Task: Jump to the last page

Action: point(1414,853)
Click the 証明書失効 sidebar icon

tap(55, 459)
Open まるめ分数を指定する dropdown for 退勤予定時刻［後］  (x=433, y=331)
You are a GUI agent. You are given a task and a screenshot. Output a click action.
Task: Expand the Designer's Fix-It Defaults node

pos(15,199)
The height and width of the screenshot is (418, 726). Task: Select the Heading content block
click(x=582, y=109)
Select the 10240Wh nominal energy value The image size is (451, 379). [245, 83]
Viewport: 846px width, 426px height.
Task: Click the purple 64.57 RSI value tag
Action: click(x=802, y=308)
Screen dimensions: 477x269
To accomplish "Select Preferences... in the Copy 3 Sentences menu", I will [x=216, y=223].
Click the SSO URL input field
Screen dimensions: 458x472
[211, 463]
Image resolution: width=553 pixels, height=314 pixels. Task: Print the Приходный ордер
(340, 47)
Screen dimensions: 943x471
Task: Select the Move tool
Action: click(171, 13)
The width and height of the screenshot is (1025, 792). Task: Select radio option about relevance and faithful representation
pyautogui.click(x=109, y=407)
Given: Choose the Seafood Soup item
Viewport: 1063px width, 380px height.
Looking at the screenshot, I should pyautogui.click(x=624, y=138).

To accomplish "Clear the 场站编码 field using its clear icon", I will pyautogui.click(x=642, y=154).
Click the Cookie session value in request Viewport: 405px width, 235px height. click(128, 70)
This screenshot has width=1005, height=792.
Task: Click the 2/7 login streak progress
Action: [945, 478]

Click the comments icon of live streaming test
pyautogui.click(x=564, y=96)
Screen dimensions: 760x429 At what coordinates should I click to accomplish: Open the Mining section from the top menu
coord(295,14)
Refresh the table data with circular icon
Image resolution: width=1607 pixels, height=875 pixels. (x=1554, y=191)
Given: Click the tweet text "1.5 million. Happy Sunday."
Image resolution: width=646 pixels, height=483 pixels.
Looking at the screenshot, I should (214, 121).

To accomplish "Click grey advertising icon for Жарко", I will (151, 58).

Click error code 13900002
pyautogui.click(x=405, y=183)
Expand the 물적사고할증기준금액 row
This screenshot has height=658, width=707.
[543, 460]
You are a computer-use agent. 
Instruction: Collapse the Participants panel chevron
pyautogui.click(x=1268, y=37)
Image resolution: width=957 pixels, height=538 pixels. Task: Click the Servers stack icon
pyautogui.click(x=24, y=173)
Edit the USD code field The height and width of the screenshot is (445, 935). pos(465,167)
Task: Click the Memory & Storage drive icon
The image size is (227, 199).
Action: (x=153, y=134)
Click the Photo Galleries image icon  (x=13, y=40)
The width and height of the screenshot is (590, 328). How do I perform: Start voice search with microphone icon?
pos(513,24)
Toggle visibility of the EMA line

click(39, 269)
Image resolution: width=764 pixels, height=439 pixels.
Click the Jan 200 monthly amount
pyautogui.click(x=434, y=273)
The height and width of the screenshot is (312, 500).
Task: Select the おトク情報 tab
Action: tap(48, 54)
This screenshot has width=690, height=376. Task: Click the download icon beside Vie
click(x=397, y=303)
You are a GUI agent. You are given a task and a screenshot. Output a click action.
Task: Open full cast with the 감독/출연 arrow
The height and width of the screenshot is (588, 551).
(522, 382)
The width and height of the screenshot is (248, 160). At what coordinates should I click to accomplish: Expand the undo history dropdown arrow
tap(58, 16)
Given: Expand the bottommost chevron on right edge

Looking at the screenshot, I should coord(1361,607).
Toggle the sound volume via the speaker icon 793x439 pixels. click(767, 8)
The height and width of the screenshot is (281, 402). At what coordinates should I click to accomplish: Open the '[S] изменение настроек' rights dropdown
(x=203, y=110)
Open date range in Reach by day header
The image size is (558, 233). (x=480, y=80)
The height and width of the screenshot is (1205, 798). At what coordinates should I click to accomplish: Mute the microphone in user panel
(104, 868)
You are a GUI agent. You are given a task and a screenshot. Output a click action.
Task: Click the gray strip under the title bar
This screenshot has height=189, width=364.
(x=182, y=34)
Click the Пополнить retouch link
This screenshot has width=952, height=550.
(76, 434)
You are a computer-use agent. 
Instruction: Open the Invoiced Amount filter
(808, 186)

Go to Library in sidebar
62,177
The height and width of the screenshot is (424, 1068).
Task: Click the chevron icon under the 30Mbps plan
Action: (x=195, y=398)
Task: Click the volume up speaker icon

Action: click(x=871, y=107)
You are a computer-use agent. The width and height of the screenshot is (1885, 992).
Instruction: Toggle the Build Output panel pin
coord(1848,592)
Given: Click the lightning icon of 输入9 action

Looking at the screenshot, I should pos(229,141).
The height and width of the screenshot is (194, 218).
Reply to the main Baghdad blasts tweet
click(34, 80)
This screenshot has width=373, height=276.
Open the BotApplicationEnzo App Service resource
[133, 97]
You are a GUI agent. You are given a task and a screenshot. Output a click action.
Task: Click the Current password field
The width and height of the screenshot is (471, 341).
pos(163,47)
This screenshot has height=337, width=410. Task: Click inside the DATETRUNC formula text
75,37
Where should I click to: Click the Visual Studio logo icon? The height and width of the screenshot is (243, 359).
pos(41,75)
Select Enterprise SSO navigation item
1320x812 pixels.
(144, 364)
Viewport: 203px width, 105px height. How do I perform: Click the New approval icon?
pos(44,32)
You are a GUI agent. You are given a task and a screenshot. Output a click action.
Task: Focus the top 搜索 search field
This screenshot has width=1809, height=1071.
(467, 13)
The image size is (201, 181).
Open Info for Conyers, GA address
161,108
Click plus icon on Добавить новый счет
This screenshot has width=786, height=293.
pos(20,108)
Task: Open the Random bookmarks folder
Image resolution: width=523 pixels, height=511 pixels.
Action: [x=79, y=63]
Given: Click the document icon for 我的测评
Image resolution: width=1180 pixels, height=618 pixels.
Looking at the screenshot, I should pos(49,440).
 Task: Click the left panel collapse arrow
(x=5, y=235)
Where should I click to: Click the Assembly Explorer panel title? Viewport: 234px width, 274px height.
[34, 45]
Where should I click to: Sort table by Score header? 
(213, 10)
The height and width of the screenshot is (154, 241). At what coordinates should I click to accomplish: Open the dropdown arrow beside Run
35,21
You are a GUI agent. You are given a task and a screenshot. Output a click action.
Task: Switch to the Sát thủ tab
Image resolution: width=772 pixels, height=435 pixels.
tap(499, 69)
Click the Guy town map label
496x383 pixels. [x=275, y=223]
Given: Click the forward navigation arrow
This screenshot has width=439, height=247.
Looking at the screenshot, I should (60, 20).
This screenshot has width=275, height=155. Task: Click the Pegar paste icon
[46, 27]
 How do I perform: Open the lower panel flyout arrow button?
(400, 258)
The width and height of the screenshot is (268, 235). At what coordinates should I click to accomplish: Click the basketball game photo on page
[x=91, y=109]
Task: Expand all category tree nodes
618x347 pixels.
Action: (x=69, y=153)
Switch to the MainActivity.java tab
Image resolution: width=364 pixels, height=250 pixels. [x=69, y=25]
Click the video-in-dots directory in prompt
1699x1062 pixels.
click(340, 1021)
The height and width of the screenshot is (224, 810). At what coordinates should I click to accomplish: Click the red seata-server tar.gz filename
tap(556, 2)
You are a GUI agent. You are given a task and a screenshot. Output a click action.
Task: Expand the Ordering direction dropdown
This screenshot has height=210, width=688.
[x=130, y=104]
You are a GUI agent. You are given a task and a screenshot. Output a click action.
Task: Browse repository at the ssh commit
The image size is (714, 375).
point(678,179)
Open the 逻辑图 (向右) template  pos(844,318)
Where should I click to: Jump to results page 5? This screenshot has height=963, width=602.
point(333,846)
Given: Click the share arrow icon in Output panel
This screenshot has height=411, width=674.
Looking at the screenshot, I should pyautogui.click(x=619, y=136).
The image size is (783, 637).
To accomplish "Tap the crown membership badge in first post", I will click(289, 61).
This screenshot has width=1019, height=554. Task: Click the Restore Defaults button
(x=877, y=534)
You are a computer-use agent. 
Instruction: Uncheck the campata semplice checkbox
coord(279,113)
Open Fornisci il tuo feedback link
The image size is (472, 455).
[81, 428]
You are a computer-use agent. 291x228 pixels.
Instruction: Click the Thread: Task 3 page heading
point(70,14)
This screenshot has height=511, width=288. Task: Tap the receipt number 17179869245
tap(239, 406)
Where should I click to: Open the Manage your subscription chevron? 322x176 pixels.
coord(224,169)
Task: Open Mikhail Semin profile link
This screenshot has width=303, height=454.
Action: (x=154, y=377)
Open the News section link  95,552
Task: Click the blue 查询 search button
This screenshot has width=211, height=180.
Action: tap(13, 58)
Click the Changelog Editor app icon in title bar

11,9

* Aim of the task:
Please pull out every line in the listing above that contains the word "section".

* Solution to this task:
Screen dimensions: 760x429 At what coordinates should I click to accomplish: Open the Mining section from the top menu
Open the News section link  95,552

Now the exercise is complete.